* _Data extracts_:
◇ ◇ ◇ ◇ ◇

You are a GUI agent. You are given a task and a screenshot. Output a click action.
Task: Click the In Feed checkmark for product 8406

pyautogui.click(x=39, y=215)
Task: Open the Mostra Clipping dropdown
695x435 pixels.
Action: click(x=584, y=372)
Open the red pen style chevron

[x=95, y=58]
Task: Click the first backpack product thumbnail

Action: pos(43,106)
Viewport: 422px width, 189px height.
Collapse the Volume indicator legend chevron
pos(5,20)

◇ ◇ ◇ ◇ ◇

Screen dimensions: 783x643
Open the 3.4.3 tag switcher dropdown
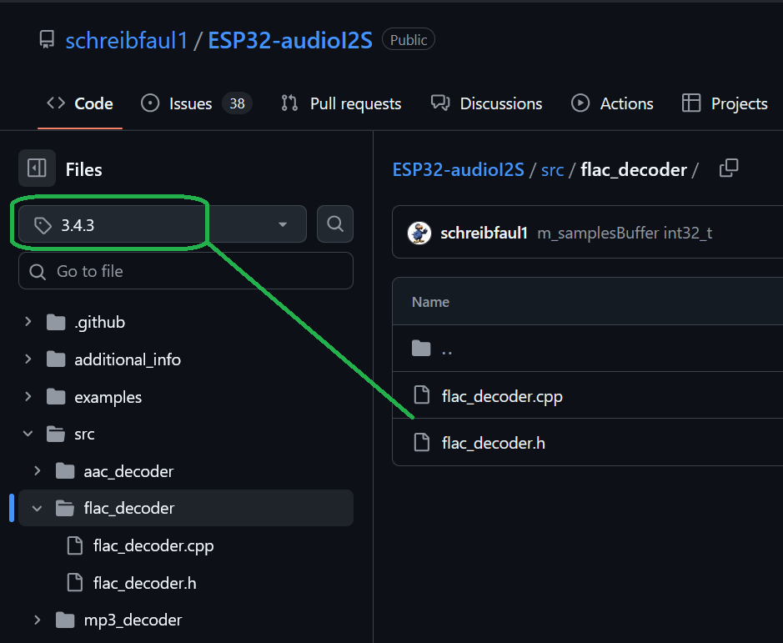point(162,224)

◇ ◇ ◇ ◇ ◇

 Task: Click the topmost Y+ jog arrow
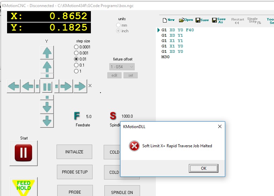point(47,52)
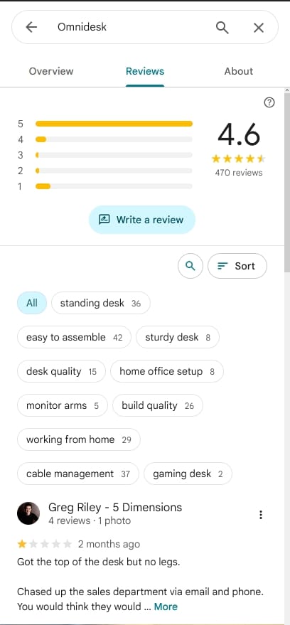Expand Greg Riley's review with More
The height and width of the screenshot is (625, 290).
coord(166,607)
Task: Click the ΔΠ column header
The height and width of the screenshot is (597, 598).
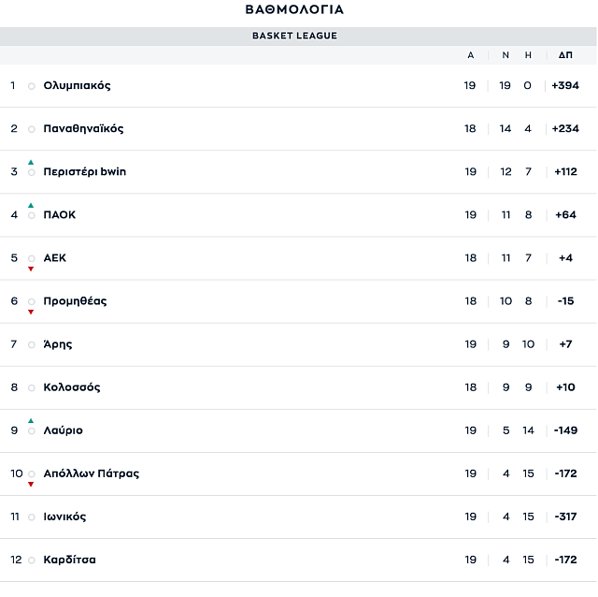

◇ ◇ ◇ ◇ ◇

* _Work to be completed_:
Retype, exactly and in full, the lines above from the one containing "Task: Open the Mostra Clipping dropdown" through the one containing "Viewport: 422px width, 189px height.".

* _Task response_:
Task: Open the Mostra Clipping dropdown
695x435 pixels.
Action: click(x=584, y=372)
Open the red pen style chevron

[x=95, y=58]
Task: Click the first backpack product thumbnail

Action: pos(43,106)
Viewport: 422px width, 189px height.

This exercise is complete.